In retrospect, though, this situation was not so uncommon: The IT manager would show some large, unplanned expenses for stuff that did not transact bits and bytes, and there would be no offsetting item in her ledger. When IT is already overhead, as it is pretty much everywhere it’s not the core business, then growing that number can, in fact, pave the path to lower raises, longer promotion cycles, and perhaps employee turnover. Therefore, the important starting point in beginning an airflow management initiative is getting accountability straightened out.

Accountability is generally pretty straightforward in a dictatorship; there is one guy responsible for expenditures who is also the recipient of any benefits from said expenditures. While we may think of a sole proprietorship as the definition of dictatorship, there are variations where a board, executive team, or partnership where all parties get down in the weeds of the business – usually where the data center is the business of the business. This engagement could be in retail or wholesale commercial data centers, managed hosting operations, cloud services, or any e-commerce with a bottom line driven by cost-per-transaction. In these environments, the cost of operating the data center is strategic, and investments that enhance the bottom line should be pretty much no-brainers, barring cash flow issues.

DATA LINES:
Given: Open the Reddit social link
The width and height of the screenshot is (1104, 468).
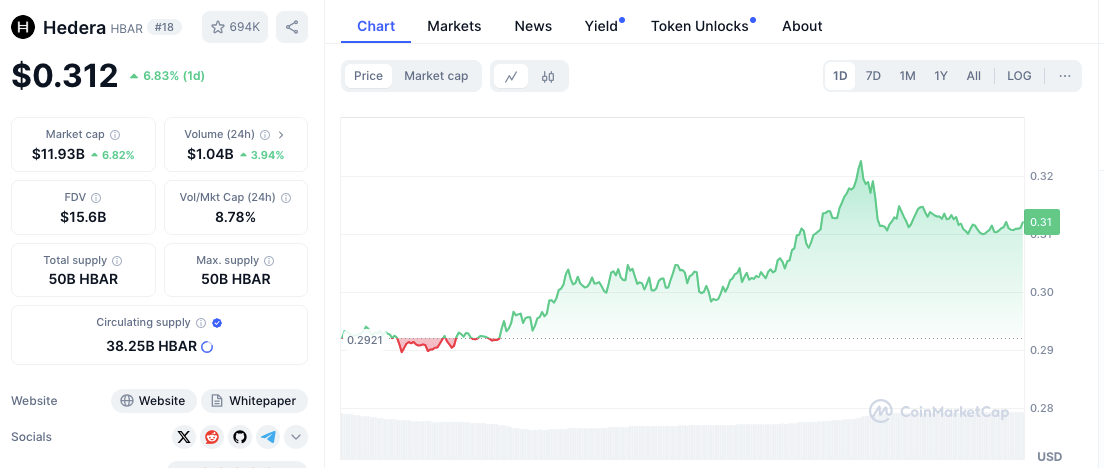Looking at the screenshot, I should pos(212,437).
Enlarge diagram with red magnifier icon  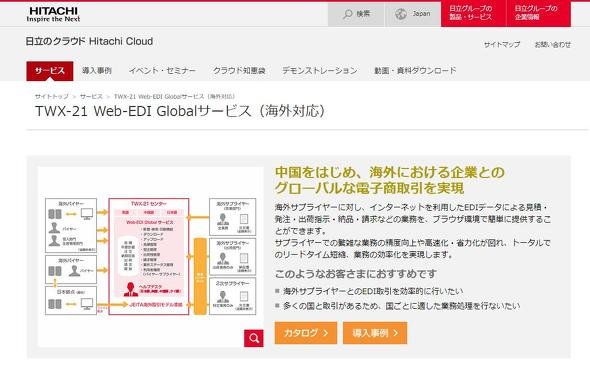pyautogui.click(x=254, y=338)
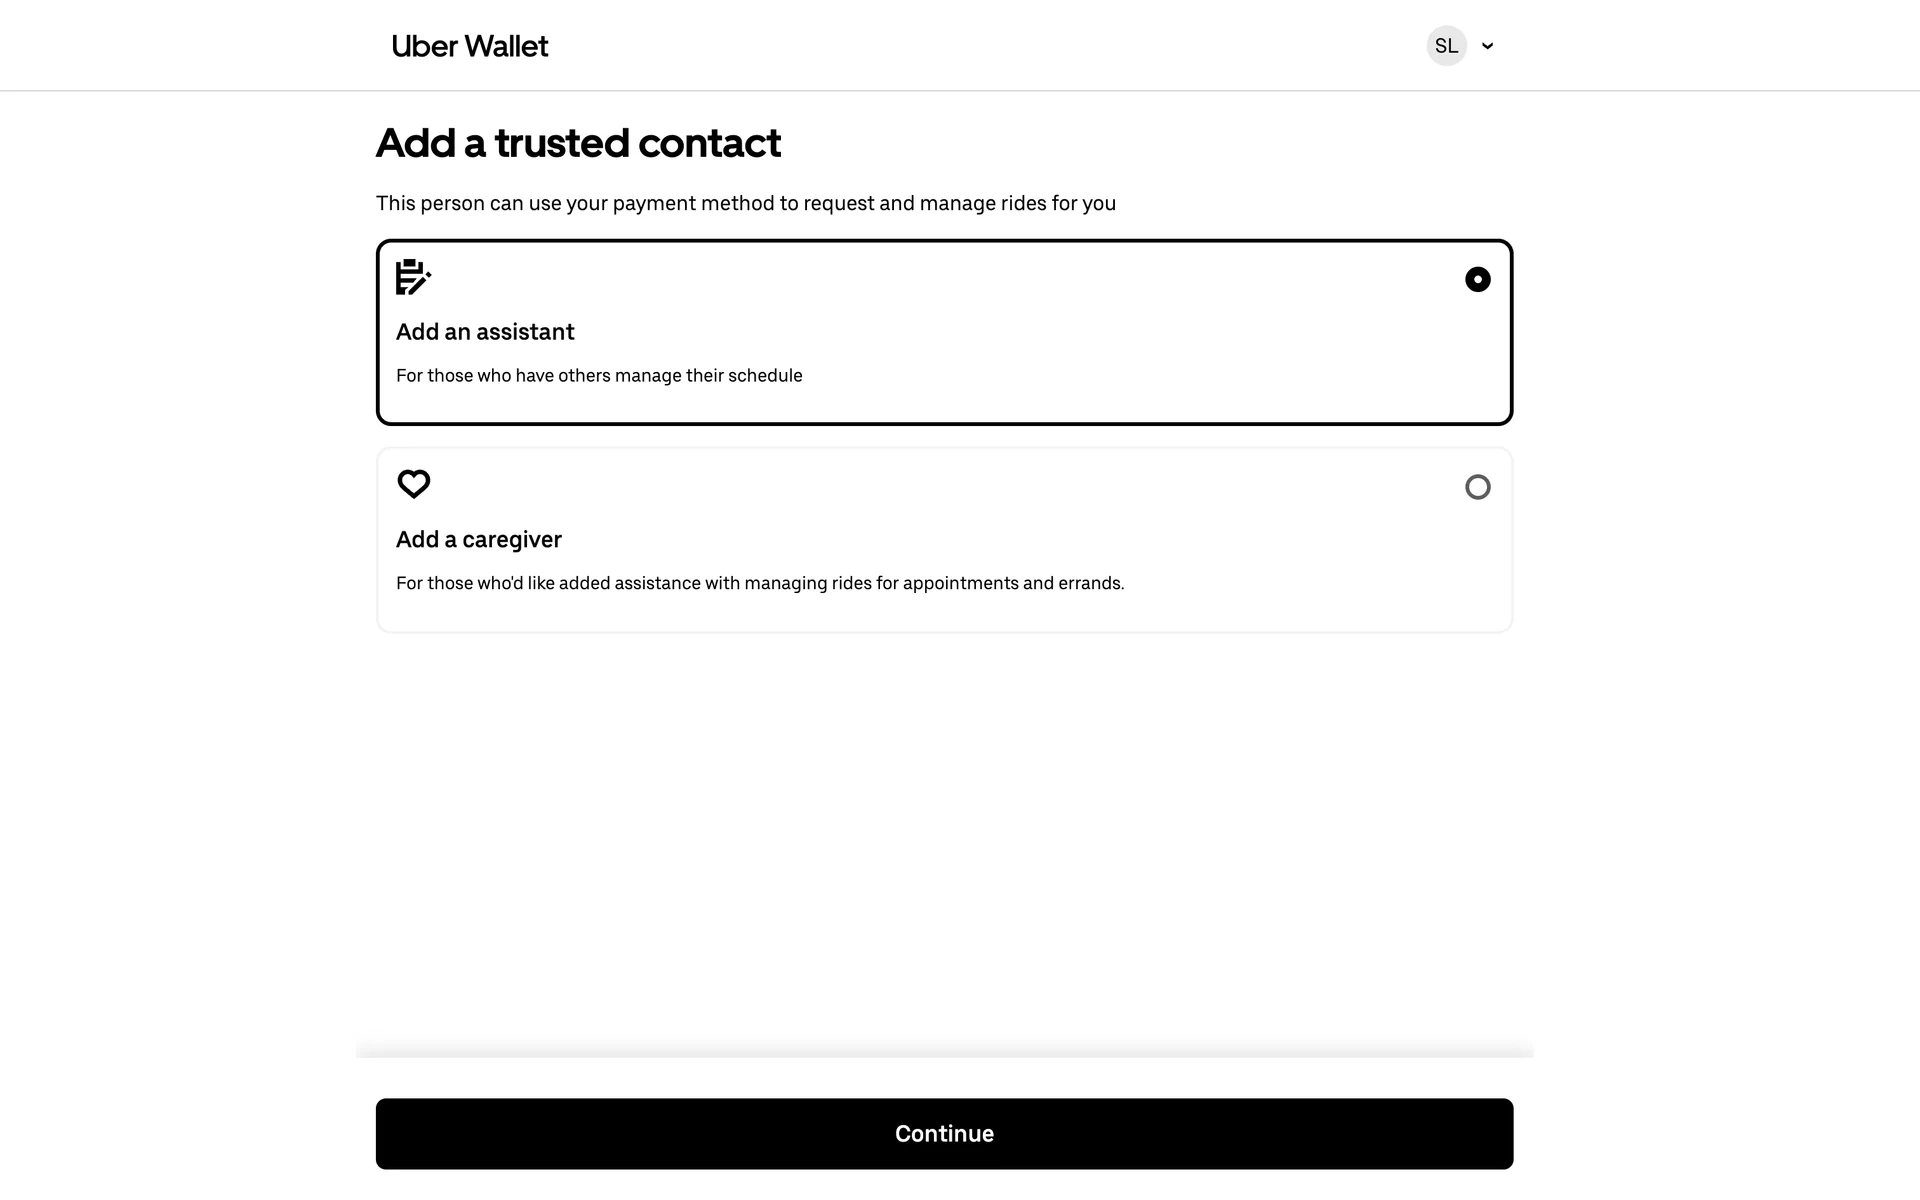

GOAL:
Print the entire passage above on IT accountability for data center spending, word for word and without any changes.

COMPLETE RESPONSE:
In retrospect, though, this situation was not so uncommon: The IT manager would show some large, unplanned expenses for stuff that did not transact bits and bytes, and there would be no offsetting item in her ledger. When IT is already overhead, as it is pretty much everywhere it’s not the core business, then growing that number can, in fact, pave the path to lower raises, longer promotion cycles, and perhaps employee turnover. Therefore, the important starting point in beginning an airflow management initiative is getting accountability straightened out.

Accountability is generally pretty straightforward in a dictatorship; there is one guy responsible for expenditures who is also the recipient of any benefits from said expenditures. While we may think of a sole proprietorship as the definition of dictatorship, there are variations where a board, executive team, or partnership where all parties get down in the weeds of the business – usually where the data center is the business of the business. This engagement could be in retail or wholesale commercial data centers, managed hosting operations, cloud services, or any e-commerce with a bottom line driven by cost-per-transaction. In these environments, the cost of operating the data center is strategic, and investments that enhance the bottom line should be pretty much no-brainers, barring cash flow issues.